Problem set:
1. Please reproduce the stretch of the streaming-systems abstract from "Design Automation for" through "growing interconnect delay.", word for word.
2. Carry on the streaming-systems abstract, starting after its last sentence.

Given passage:
Design Automation for Streaming Systems
Ph.D. Dissertation
Eylon Caspi
Computer Science Division
University of California, Berkeley, Fall 2005
Abstract
RTL design methodologies are struggling to meet the challenges
of modern, large system design. Their reliance on manually
timed design with fully exposed device resources is laborious,
restricts reuse, and is increasingly ineffective in an era
of Moore's Law expansion and growing interconnect delay.
We propose a new hardware design methodology rooted in an abstraction
of communication timing, which provides flexibly timed module
interfaces and automatic generation of pipelined communication.
Our core approach is to replace inter-module wiring with streams,
which are FIFO buffered channels.
We develop a process network model for streaming systems (TDFPN)
and a hardware description language with built in streams (TDF).
We describe a complete synthesis methodology for mapping streaming
applications to a commercial FPGA, with automatic generation of
efficient hardware streams and module-side flow control.

Items:

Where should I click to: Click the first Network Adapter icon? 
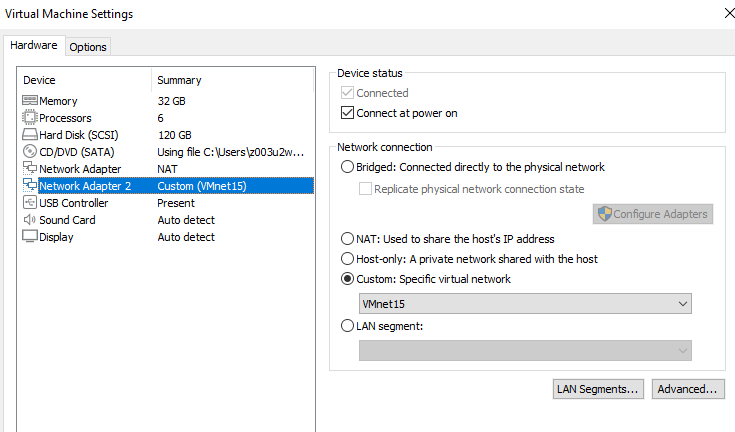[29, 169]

---

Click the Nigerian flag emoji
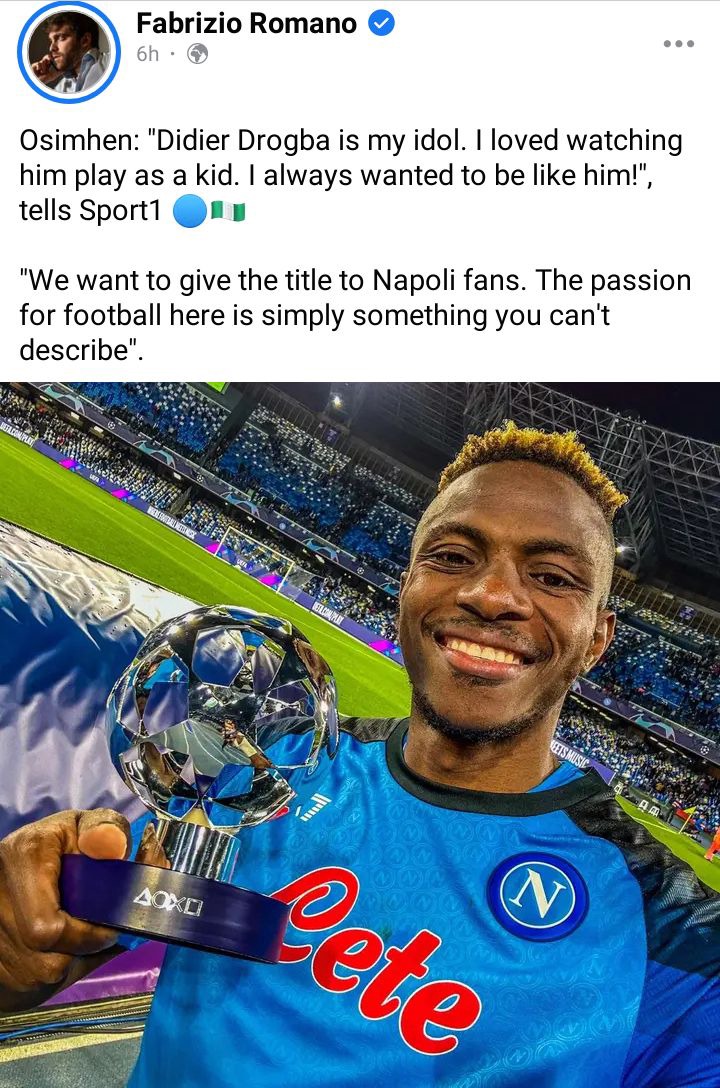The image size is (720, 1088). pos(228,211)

==

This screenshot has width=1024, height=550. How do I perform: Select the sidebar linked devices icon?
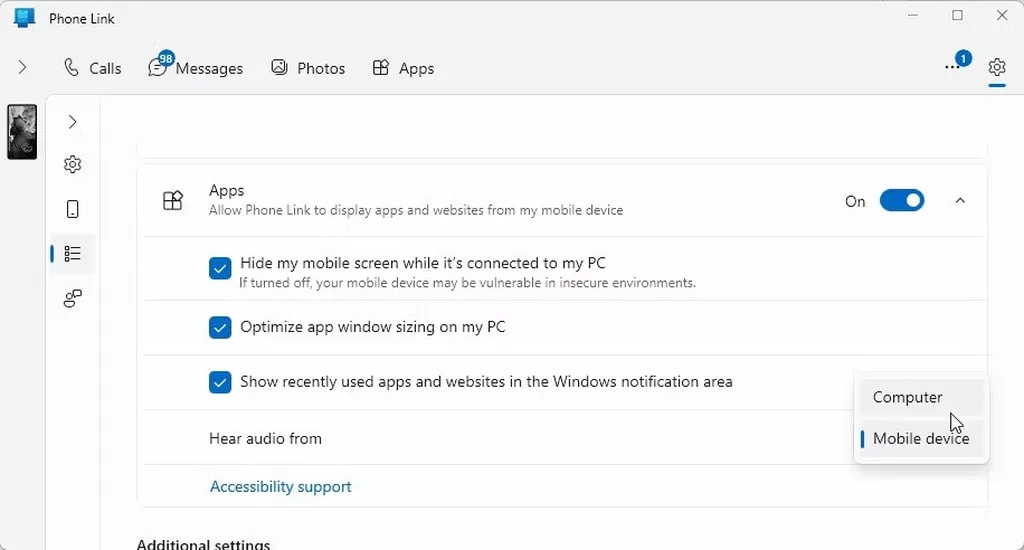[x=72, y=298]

Answers in order:
1.
Design Automation for Streaming Systems
Ph.D. Dissertation
Eylon Caspi
Computer Science Division
University of California, Berkeley, Fall 2005
Abstract
RTL design methodologies are struggling to meet the challenges
of modern, large system design. Their reliance on manually
timed design with fully exposed device resources is laborious,
restricts reuse, and is increasingly ineffective in an era
of Moore's Law expansion and growing interconnect delay.

2.
We use this methodology to compile seven multimedia applications
to a Xilinx Virtex-II Pro FPGA, finding that stream support can be
relatively inexpensive. We further propose a comprehensive, system-level
optimization flow that uses information about streaming behavior
to guide automatic communication buffering, pipelining, and placement.
We discuss specialized stream support on reconfigurable,
programmable platforms, with intent to provide better results
and compile times than streaming on generic FPGAs.
We also show how streaming can support an efficient abstraction of area,
allowing an entire system to be reused with automatic performance
improvement on larger, next generation devices.
Keywords:
Streaming,
Design Reuse,
Concurrency,
Hardware Compilation,
Reconfigurable,
FPGA,
System Architecture.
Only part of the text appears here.